Abstract

We propose that existing RDF knowledge-bases can be leveraged to extract facts (in the form of RDF triples) from relational HTML tables on the Web with high accuracy. In particular, we propose methods using the DBpedia knowledge-base to extract facts from tables embedded in Wikipedia articles (henceforth "Wikitables"), effectively enriching DBpedia with additional triples. We first survey the Wikitables from a recent dump of Wikipedia to see how much raw data can potentially be exploited by our methods. We then propose methods to extract RDF from these tables: we map table cells to DBpedia entities and, for cells in the same row, we isolate a set of candidate relationships based on existing information in DBpedia for other rows. To improve accuracy, we investigate various machine learning methods to classify extracted triples as correct or incorrect.
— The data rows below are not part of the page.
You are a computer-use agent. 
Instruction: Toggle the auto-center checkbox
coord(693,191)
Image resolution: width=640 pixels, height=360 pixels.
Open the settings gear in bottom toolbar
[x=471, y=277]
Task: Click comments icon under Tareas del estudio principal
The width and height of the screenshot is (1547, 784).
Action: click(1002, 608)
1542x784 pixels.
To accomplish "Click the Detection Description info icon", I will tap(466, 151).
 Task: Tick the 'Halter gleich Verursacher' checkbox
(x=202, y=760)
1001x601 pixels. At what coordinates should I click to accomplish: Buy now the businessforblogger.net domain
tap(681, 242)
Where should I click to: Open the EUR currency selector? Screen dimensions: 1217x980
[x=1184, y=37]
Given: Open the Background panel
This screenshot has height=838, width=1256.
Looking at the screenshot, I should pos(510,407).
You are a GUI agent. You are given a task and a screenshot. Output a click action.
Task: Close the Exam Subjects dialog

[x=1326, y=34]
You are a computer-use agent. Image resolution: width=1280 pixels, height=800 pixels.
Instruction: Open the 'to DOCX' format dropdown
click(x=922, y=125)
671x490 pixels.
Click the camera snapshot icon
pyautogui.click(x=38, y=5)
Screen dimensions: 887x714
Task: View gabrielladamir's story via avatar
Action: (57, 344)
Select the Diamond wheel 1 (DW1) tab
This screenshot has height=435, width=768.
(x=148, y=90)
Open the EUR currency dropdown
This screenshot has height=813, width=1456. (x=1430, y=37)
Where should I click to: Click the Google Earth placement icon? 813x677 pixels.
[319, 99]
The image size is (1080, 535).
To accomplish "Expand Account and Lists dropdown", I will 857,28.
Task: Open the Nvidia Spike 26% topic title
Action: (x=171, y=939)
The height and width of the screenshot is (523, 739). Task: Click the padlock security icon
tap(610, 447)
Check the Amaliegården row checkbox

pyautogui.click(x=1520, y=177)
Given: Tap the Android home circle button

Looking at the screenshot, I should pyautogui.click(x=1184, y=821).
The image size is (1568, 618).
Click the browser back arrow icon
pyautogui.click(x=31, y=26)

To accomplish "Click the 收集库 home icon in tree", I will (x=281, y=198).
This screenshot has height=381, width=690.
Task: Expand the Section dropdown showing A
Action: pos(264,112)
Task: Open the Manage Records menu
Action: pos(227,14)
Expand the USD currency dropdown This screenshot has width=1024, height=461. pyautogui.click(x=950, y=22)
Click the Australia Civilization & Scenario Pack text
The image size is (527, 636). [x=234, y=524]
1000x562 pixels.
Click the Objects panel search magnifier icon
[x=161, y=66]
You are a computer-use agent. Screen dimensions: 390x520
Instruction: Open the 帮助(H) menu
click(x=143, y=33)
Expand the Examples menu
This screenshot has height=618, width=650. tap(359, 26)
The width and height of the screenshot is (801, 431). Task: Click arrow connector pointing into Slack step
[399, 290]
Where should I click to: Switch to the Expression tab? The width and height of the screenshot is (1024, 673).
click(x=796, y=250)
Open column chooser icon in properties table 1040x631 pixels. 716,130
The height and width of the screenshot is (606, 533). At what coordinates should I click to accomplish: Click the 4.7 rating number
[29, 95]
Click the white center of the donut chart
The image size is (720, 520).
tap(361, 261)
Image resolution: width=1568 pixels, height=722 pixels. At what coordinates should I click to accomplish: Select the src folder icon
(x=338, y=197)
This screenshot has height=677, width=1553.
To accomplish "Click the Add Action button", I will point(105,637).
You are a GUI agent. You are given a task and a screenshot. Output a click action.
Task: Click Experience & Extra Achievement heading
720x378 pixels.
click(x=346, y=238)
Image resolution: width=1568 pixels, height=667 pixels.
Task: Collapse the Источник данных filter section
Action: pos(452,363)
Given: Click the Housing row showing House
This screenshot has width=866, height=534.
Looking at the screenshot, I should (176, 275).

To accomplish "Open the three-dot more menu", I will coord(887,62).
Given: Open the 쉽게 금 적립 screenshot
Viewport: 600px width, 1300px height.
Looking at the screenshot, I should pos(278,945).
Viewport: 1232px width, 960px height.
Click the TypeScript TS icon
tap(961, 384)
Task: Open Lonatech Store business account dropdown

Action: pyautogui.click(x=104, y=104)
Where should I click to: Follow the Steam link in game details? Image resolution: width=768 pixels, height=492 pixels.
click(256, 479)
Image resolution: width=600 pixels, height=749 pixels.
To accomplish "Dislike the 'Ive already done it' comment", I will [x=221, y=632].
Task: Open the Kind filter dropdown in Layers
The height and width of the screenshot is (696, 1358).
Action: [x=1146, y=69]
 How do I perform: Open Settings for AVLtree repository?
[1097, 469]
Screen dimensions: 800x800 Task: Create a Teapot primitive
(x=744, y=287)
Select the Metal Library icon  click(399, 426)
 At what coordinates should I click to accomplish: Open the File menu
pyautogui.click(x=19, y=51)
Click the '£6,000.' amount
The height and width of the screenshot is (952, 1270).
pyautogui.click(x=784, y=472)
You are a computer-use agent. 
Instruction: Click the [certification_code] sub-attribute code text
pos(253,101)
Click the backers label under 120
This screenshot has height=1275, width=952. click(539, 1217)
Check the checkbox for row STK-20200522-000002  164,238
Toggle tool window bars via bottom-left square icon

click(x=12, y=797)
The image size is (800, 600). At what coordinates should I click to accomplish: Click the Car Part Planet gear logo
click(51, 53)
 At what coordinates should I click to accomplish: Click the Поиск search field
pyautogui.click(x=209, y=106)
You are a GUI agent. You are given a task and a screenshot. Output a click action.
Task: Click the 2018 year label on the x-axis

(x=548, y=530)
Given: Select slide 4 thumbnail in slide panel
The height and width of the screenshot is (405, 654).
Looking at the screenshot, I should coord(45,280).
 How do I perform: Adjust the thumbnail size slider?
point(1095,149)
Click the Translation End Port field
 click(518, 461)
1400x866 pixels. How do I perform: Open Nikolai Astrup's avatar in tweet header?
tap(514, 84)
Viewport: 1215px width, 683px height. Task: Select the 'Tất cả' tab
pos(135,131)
We ultimately extract 7.9 million unique novel triples from one million Wikitables at an estimated precision of 81.5%.

Motivating Example


This image presents a Wikitable abridged from the "AFC Ajax" Wikipedia article, containing relations between players, their shirt number, country and position. There are also relations between players and the entity described by the article (their current club is AFC Ajax). Suppose the following SPARQL query to find relations between the context entity and various entities mentioned in the table cells:

SELECT ?rel WHERE { dbr:Kenneth_Vermeer ?rel dbr:AFC_Ajax }
This query returns the relationship dbp:currentclub. We find DBpedia triples with predicate dbp:currentclub relating 9/12 entities in the Player to the protagonist dbr:AFC_Ajax. For the remaining three players in those columns, our system can thus suggest the following triples as candidates for extraction:
dbr:Niklas_Moisander dbp:currentclub dbr:AFC_Ajax .
dbr:Christian_Poulsen dbp:currentclub dbr:AFC_Ajax .
dbr:Danny_Hoesen dbp:currentclub dbr:AFC_Ajax .

Specifications

All the codes are written using Java 6.0 and eclipse framework. To compile, each package contains a build.xml file to be used by ant.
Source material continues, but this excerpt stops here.